First Security Bank
- Company type: Private
- Industry: Finance
- Founded: 1932 as Security Bank
- Headquarters: Searcy, Arkansas, USA
- Key people: Reynie Rutledge, Chairman
- Products: Credit cards, Loans, deposit products, investments, insurance, financial planning, trust, asset management, and cash management services.
- Total assets: More than $7.8 Billion USD (2021)
- Number of employees: 1000+
- Website: fsbank.com

= First Security Bank =

Financial services company in Arkansas

First Security Bank is a privately held company based in Searcy, Arkansas. It currently operates 78
locations across the state of Arkansas and is a division of Arkansas’ fifth largest bank holding company, First Security Bancorp. First Security owns the recognizable First Security Center in Downtown Little Rock, located in the historic River Market District.

==History==
First Security was chartered in 1932 in Searcy, Arkansas. In 1966, the name was officially changed to First Security Bank. The bank was originally located at the corner of Arch Street and Spring Street but in 1971 moved to its current location at 314 N. Spring Street, on the corner of Spring Street and Race Street.

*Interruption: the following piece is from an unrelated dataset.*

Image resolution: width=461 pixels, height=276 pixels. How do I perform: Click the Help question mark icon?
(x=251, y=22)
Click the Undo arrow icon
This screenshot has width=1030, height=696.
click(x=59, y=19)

In 1977, Reynie Rutledge purchased First Security Bank and, in 1981, created a bank-holding company that later became known as First Security Bancorp. Through the years, First Security Bancorp acquired and established several financial organizations to create Arkansas’ sixth largest bank-holding company.

In 2004, First Security opened its first branch in Little Rock on Cantrell Road. Soon after, construction was completed on the First Security Center in the Little Rock Rivermarket District.

In 2014, First Security had over $4 billion in assets and 900 employees working in 72 locations throughout the state.

==Services and locations==

First Security sells a variety of financial products and services including personal, commercial and mortgage loans; all types of checking and savings accounts; certificates of deposit; debit cards, trust services; safe deposit boxes; wire transfers; internet and mobile banking; and locally issued Visa/MasterCard credit cards.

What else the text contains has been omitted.